SAN storage: how to safely store large volumes of data

The cumulative sum of all data stored worldwide doubles every two years. Unsurprisingly, the demands of IT companies also change with this steadily increasing data load. Where it once was practical to store data on independent storage devices, new technological demands like virtualization, data redundancy, and high availability require a more global approach to storage management. A storage area network (SAN) presents an especially elegant solution for centrally managing storage space capacity and server networks. Storage systems like these are available for companies that are confronted with large volumes of data that need to be securely stored and managed— SAN storage works to increase the effectiveness of data-intensive applications.

What is a storage area network (SAN)?

As its name suggests, a storage area network (SAN) is a kind of network that functions as a connection from the hard drive system to the server networks. With SANs, the entire storage capacity, i.e. storage devices like HDDs, SSDs, disk arrays, and tape libraries, are compiled into a virtual storage unit that can be centrally managed. Servers configured in compliance with this structure provide the basis for accessing SANs. The storage network operates alongside the local area network (LAN) and provides it with the entire bulk memory. A SAN can therefore be seen as a sort of a secondary network intended exclusively for transferring data for storage purposes.

SANs also needn’t be located in the same place as the server in order to function. Furthermore, they operate independently of the operating system of the computer being accessed; this makes them particularly ideal for cross-platform options. SANs were developed with the intention of helping to tackle the management problems that dedicated hard drive servers are often responsible for. Through its shared virtual storage space, storage area networks provide noticeably more effective and flexible solutions for dealing with large volumes of data. In contrast to simple network storage solutions like network attached storage (NAS), SANs prevent LANs from being overburdened.

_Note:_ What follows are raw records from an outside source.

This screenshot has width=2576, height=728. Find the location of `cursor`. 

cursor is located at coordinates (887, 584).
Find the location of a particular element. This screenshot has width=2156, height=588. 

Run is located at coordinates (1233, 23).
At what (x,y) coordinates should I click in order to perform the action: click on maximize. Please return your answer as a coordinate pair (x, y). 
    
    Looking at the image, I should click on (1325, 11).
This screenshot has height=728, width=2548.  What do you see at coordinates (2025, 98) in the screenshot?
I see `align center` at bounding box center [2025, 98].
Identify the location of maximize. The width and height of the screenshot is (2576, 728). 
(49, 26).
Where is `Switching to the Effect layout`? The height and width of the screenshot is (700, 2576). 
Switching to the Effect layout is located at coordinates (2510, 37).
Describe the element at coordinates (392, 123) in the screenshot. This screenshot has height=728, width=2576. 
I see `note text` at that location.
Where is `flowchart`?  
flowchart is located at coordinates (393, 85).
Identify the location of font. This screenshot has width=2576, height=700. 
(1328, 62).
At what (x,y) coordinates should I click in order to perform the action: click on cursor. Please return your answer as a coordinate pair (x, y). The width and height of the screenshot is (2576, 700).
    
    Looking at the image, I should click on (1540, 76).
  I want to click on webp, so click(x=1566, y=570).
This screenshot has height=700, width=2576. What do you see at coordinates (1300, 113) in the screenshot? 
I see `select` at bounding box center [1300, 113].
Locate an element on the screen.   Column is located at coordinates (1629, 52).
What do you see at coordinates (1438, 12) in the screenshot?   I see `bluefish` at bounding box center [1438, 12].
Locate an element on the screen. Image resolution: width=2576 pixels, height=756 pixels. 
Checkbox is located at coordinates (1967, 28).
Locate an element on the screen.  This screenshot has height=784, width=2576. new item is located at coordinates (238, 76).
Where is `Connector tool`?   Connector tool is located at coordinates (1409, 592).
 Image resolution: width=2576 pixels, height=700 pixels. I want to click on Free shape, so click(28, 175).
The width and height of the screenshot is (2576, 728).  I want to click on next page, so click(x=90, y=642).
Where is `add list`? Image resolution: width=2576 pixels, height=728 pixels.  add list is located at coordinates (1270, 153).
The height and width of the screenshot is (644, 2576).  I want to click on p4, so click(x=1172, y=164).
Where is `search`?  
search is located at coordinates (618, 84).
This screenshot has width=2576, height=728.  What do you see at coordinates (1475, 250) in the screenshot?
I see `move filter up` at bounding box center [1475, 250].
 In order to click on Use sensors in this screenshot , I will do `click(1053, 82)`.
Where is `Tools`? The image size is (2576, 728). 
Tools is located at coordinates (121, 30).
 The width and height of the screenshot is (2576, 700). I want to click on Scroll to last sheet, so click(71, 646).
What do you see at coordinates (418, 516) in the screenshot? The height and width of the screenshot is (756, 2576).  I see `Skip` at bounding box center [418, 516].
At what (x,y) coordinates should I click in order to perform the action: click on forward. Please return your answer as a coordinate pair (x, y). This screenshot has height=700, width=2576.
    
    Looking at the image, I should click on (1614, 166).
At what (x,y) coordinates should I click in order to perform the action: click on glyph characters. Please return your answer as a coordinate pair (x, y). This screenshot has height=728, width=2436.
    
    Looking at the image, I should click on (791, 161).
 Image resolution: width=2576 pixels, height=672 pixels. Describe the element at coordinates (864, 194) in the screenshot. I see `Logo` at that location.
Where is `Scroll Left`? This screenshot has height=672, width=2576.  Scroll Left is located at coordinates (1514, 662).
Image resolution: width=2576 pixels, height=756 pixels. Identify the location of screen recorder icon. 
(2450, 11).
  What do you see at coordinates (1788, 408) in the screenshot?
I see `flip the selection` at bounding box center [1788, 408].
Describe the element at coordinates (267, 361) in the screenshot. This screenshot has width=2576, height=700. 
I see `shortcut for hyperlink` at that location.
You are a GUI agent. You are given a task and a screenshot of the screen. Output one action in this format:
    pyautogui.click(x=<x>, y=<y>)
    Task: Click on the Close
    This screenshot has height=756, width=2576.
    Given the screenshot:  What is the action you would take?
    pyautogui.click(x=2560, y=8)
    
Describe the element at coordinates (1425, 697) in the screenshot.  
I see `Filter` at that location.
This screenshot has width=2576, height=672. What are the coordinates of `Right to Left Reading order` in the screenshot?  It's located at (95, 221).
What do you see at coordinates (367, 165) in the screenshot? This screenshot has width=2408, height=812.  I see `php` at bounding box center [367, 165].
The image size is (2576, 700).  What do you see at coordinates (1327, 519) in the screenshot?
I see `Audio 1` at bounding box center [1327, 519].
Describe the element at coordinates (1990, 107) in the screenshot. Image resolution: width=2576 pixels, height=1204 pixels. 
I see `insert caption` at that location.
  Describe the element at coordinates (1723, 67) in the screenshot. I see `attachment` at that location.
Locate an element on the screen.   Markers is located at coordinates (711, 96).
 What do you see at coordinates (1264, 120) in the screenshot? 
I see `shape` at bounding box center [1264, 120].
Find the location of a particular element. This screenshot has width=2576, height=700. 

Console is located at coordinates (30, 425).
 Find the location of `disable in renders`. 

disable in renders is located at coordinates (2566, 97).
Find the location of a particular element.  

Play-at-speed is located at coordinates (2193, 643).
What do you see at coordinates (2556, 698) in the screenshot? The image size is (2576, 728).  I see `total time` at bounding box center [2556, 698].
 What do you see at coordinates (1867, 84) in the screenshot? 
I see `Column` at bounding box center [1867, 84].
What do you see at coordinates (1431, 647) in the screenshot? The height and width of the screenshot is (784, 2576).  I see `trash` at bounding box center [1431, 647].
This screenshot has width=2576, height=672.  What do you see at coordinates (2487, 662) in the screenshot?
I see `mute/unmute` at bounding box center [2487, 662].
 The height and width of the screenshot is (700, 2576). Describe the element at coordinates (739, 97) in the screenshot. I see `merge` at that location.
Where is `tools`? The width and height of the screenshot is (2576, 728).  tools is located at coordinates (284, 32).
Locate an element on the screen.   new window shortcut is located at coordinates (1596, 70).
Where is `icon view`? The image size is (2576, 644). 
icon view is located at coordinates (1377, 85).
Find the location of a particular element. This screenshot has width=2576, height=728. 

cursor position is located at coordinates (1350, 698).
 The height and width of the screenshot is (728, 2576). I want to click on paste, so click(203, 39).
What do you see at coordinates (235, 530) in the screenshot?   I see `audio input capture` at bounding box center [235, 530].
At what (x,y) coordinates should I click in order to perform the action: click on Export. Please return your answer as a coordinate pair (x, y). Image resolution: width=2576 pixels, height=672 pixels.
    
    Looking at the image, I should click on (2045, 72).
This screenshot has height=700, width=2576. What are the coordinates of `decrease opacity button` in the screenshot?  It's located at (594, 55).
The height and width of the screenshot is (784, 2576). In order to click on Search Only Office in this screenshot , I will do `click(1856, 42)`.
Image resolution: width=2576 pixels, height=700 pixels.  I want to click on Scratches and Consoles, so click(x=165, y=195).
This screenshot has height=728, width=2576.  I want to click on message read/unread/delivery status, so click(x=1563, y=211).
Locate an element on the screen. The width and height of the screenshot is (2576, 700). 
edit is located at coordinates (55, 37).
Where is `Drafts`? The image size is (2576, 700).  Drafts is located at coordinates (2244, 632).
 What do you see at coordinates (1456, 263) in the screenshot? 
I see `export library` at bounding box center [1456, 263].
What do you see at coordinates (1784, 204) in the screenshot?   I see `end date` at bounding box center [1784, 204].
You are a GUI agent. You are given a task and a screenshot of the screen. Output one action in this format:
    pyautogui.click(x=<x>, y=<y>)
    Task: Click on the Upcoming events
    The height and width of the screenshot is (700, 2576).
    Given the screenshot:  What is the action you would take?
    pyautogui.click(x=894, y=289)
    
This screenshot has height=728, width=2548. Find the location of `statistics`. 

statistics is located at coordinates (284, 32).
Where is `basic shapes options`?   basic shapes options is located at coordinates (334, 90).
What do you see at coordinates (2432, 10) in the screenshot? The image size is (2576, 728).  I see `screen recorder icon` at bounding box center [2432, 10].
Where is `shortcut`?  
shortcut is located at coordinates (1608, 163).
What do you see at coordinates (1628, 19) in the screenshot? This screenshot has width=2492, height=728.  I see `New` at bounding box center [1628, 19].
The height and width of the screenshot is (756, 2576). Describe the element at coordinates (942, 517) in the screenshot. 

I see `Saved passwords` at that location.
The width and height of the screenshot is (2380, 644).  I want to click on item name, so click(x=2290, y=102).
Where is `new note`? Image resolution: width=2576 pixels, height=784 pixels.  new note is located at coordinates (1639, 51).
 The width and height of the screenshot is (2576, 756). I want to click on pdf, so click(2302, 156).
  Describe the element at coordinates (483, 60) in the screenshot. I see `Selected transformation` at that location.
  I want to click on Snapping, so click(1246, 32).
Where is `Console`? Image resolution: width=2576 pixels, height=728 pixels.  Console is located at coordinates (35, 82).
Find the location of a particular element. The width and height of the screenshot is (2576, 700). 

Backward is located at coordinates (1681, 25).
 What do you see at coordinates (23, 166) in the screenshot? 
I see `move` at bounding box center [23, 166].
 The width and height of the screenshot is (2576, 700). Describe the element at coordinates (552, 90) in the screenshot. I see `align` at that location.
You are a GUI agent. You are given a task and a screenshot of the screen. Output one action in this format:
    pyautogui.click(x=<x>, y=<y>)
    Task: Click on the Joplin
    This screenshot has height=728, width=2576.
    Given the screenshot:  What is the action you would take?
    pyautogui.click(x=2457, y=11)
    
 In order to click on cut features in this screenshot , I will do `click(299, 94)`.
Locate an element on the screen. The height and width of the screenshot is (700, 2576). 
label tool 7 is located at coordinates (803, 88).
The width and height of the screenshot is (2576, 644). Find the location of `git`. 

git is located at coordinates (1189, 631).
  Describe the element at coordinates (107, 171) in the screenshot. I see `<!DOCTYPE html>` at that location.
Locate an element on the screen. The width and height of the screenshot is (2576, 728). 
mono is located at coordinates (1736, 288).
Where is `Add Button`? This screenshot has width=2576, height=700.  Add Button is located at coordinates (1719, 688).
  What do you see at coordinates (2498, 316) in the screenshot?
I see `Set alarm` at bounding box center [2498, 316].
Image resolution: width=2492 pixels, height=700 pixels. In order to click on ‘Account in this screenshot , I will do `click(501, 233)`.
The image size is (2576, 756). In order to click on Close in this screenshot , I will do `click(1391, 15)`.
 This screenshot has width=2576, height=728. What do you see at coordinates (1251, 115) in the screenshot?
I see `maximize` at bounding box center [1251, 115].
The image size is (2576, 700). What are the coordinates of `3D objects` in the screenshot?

System architecture of storage area networks

Due to its complicated system architecture, which in part requires very expensive hardware, setting up a storage area network can prove to be a complicated and cost-intensive undertaking. Excluding the cables and other basics, the following fundamentals are needed for setting up a SAN server:

  • Fiber channel fabric: in the IT world, the term ‘fabric’ encompasses a network of cable lines and switches that boast a high redundancy due to their multiple cross connections. In addition to enabling an enormous data throughput, this set-up also provides a high bandwidth as well as increased reliability. Fabric composed of fiber channel switches and fiber optic cables make up the core of storage area networks. In doing so, all devices using SANs are linked to the fiber channel switch, thereby providing the necessary connections needed for data access to be carried out in real time between senders and recipients. As standard interfaces for storage networks, fiber channels are designed to provide a steady high-speed data transfer, measuring up to 16 Gbit/s.
  • Storage elements: disk arrays are generally the go-to storage devices used for SANs. This is where devices with multiple hard disk drives (HDDs or SSDs) intended for mass storage purposes come into play. In order to ensure that stored data is easily accessed, modern disk arrays possess controllers; this provides both redundant data storage and load distribution for data transfer. This makes data more secure and additionally increases transfer rates. Implementing a redundant storage process is normally carried out using a RAID system (redundant array of independent disk) that aggregates the individual, physical hard drives of disk array into a logical disk drive. Alternatively, tape libraries, or single hard drives can be imported into a SAN.
  • SAN servers: SANs require specially configured servers in order to optimally control data access. This enables the network to serve as a link between the storage network and terminal devices connected to the LAN. For this purpose, special hardware interfaces (host bus adapters, or HBAs) are connected to the fiber channel switch.

Setting up a SAN

A storage area network is specifically set up to provide high availability. Despite potential breakdowns of individual hardware components, the ability of this computer system makes it possible to deliver hitch-free business applications.

Redundant storage cycles

If SAN storage is powered by disk arrays, then the required redundancy for virtual storage units is generally provided through RAID implementations. This is due to the fact that data found in full-fledged RAID systems is generally mirrored in two different physical storage devices. Moreover, increasing availability and reducing the risk of crashes for storage units can be accomplished by implementing two RAID controllers. Disaster scenarios can also be avoided by storing identical datasets in two different locations. Setting up a redundant storage network also involves incorporating a proper supply engineering into your set-up. Companies should therefore ensure that their power supply adapters are equipped with backup ventilator and cooling elements.

An overview of SAN’s advantages

Those operating SANs profit from the combined capacities of varying data storage. The ability on the part of a storage area network to aggregate various physical data storage capacities into a solid storage foundation is a particularly attractive feature for server operators. This option provides users with servers that are both platform independent and flexible. Decoupling storage devices from accessed servers enables storage capacity to be easily managed and scaled as needed; excessive burden is also removed from the LAN. Storage area networks based on fiber optic technology support high data transfer rates due to their fiber channel’s standard interface.

Multipathing and cross connections based on fiber channel fabric prevent overloading and ensure constant availability of data stored in SANs. Access between data pools and users can occur through multiple routes. Redundantly distributing data onto multiple physical systems guarantees the high security of saved data. Delays when simultaneously accessing data is furthermore reduced. Due to its effective storage management, SAN is often used as a platform for virtual servers; this is offered to customers as a cloud-based IaaS (infrastructure as a service).